Gurt nodded and slapped Wey on the flank. He watched them go, heading south along the tracks, still fresh. He thought of the decay and wondered how so many flies had already found the flesh despite the cool evening air.
Gurt then turned and set out for his farm to the north. A three-day walk on foot, his armour on and shield strapped to his back.
“Well, at least I’m not conspicuous,” he grumbled to himself as he set out, settling into a steady trot.
*
Chapter Seventeen
Shorn was still out cold. He looked stronger, but not strong enough. He was dying in the snow.

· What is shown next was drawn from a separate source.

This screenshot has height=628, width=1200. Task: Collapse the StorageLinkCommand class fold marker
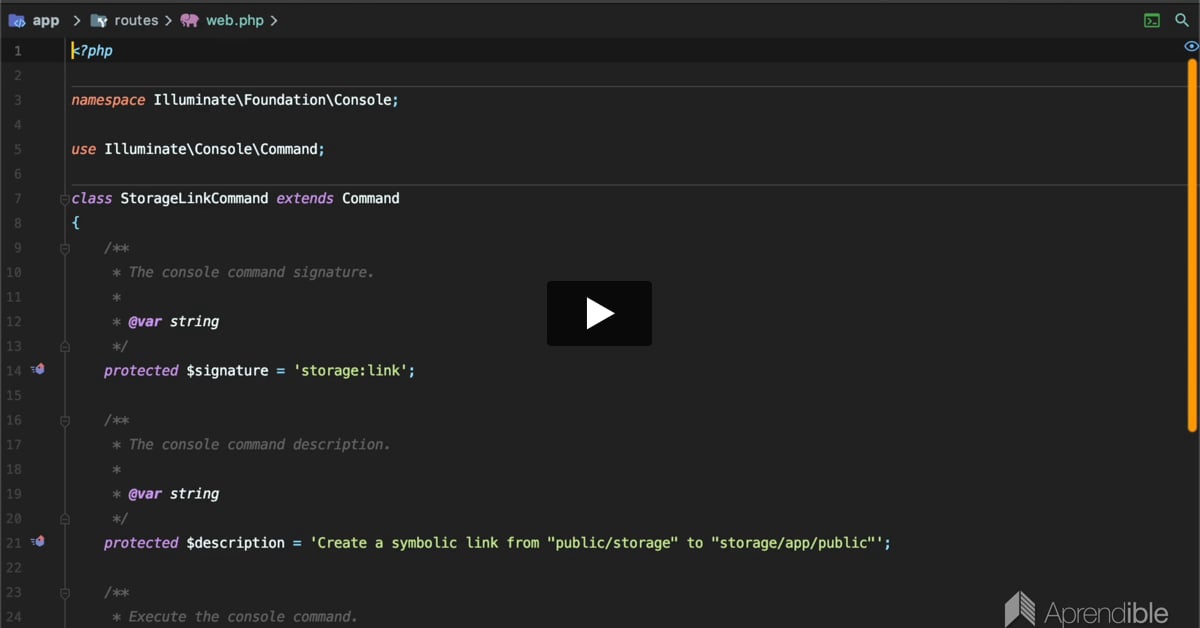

Renir carefully unwrapped the soiled shirtsleeves from Shorn’s leg and arm. He tore the sleeves from his coat and placed the old wrappings, soaked through with blood, to one side. Then he lifted the arm and leg in turn to place the new wrapping under the wound. The wounds were angry and he could see infection beginning to spread up Shorn’s leg, purple cavities seething under the skin. Some type of poison, Renir decided. He needed to get help – this was far beyond anything he had ever experienced.
Like his grandmother had told him, he breathed, and took the first step. One thing at a time. If this strange man didn’t stop bleeding everywhere he would die.
Renir took a brand.
He felt a touch queasy as he gingerly prodded at the pulsing flesh. It sizzled. He was fairly sure that was supposed to happen, but he’d only heard a tale from an old soldier about a missing hand and what he did to stop the bleeding. Who knew about tales you heard in taverns and drinking halls? Renir had already decided it wouldn’t really matter if he had been taken in. The man would probably die whatever he did. He put the brand back further into the fire – it was nowhere near big enough or hot enough to burn the whole wound shut. Thinking to pick it up again, he changed his mind and took three of the largest branches from the fire. He held them together with both hands. The birds were starting to sing in the trees and bushes, as the second sun broke the peak, light bouncing off the renewed snow and lighting up the pass. The birds sang and Renir whistled tunelessly back at them, looking at the wound in Shorn’s forearm.